Discussion
Here we elucidate a possible RL-based platform which would help robotic
arms to precisely deploy or remove activator molecules at specific time
points during T-cell activation to ensure maximum number of activated
cells (i.e., peak therapeutic potential) prior to pushing them back to
the patient. As a steppingstone, cell growth parameters were directly
obtained and inferred from literature to simulate the spatial and
temporal stochasticity of CAR T-cell activation and expansion with
reasonable fidelity. These simulation parameters, like tuning knobs, can
be updated to reflect accurate metrics of cell growth in a plug-and-play
fashion for a given experiment. Before deploying this neural engine
(agent) for a specific experiment, we first pre-train it to understand
properties of the cell type at hand and its physiochemical attributes.
This should reduce the number of training runs required in the physical
environment. The platform also pinpoints key patient-specific humoral
parameters that should be measured and imputed to an in-silicomodel – thereby making this relevant for personalized, point-of-care
therapeutics. The observables (physical parameters or snapshot of a
lattice of cells) from the physical environment collected as sensor
output or imaging data, will be continuously fed as input to RL to
device the best dosing policy to maximize activated cells. Continued
research on accurate, non-invasive, real-time measurement techniques to
enumerate cell types during culture will provide faster training
performance. With an improved and realistic simulation and adequate data
on patient-specific cell parameters, one could adjust the simulation
parameters (Table 1) and perform pre-training of the control strategyin silico before coupling to the physical environment. The
simulation would consequently inform the type of sensors needed for the
physical environment. It would also show how much noise the agent can
accommodate before it fails to learn anything at all. With a large
amount of measurement noise, the agent will likely (a) disregard the
noisy observation parameters (e.g., cell number, cell type, and
potency), and (b) fix a redundant policy based only on simulation step
count.
Notwithstanding, one possible reason for the agent’s ineptitude to learn
solely from a discrete image input (Figure 3) owes to the lack of
connection with the preceding and succeeding time-points. Thus, it
becomes next to impossible to gauge whether a certain action (dosing)
indeed helped in maximizing the number of robust cells. To this end, we
hope that instead of just providing one disembodied frame, if we exposed
the model to short stacks of three to five consecutive frames, the
learning rate and gains might improve – but we leave this as an
exercise for the future.
Moving forward, this cell-activation routine guided by RL can be used as
a template for other model-free, stochastic biological applications.

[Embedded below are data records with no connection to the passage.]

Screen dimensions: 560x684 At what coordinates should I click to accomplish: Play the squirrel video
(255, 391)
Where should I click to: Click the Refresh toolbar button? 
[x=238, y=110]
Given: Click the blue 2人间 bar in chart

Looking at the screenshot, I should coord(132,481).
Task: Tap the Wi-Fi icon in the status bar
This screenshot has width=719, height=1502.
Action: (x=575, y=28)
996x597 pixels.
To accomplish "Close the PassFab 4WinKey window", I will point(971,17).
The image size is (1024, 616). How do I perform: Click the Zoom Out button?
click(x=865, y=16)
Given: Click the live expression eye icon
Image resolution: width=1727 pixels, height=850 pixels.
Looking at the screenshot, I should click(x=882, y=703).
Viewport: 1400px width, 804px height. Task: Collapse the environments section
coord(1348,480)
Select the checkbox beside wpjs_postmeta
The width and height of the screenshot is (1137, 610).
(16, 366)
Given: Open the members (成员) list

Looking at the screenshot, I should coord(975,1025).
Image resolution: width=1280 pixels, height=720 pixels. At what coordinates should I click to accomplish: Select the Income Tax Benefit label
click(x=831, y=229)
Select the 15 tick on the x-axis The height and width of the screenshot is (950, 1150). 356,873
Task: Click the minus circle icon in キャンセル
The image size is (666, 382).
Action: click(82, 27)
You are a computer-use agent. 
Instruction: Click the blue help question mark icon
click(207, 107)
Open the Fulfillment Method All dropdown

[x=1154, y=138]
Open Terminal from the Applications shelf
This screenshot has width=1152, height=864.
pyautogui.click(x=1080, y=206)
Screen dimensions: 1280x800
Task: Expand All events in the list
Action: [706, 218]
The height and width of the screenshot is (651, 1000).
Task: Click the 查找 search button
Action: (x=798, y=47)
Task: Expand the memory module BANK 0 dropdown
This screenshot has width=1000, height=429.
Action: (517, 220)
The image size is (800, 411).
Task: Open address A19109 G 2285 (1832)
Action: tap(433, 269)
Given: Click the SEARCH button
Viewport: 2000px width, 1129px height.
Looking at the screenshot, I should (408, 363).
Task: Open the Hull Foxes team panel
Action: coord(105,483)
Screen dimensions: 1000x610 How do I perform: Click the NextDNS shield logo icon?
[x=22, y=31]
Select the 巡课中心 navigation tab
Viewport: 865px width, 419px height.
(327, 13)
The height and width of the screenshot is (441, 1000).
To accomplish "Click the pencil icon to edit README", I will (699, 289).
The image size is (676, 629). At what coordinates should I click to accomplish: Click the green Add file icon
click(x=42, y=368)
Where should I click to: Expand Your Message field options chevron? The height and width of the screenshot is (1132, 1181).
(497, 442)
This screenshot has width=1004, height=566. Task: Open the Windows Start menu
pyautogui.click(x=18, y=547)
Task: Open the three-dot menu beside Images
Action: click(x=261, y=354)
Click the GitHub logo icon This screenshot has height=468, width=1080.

Apart from CAR T-cell activation, this bears promise to unravel hitherto
unknown biological policies opted by nature such as – the underlying
optimization of cell differentiation and cell proliferation. With the
advent of modern generative algorithms and data driven approaches, we
can hypothesize that it will be possible to create digital twins of cell
culture environments. Additionally, this 2D simulation can be updated to
a 3D environment representing more realistic growth conditions in static
reactors (multilayer growth). Possible further experiments are enlisted
on Supplement 8. In addition, this work provides a basis to benchmark
Transformer , and DAL-e based implementations of the same, which are
finding increasing applicability in different domains of biology. A
library of such pre-trained models enacted by robotic arms for precision
dosing would be useful to match the range of cell types handled by
clinics of tomorrow. This will enable effective control of activation
and expansion and get more efficacious therapies to patients faster.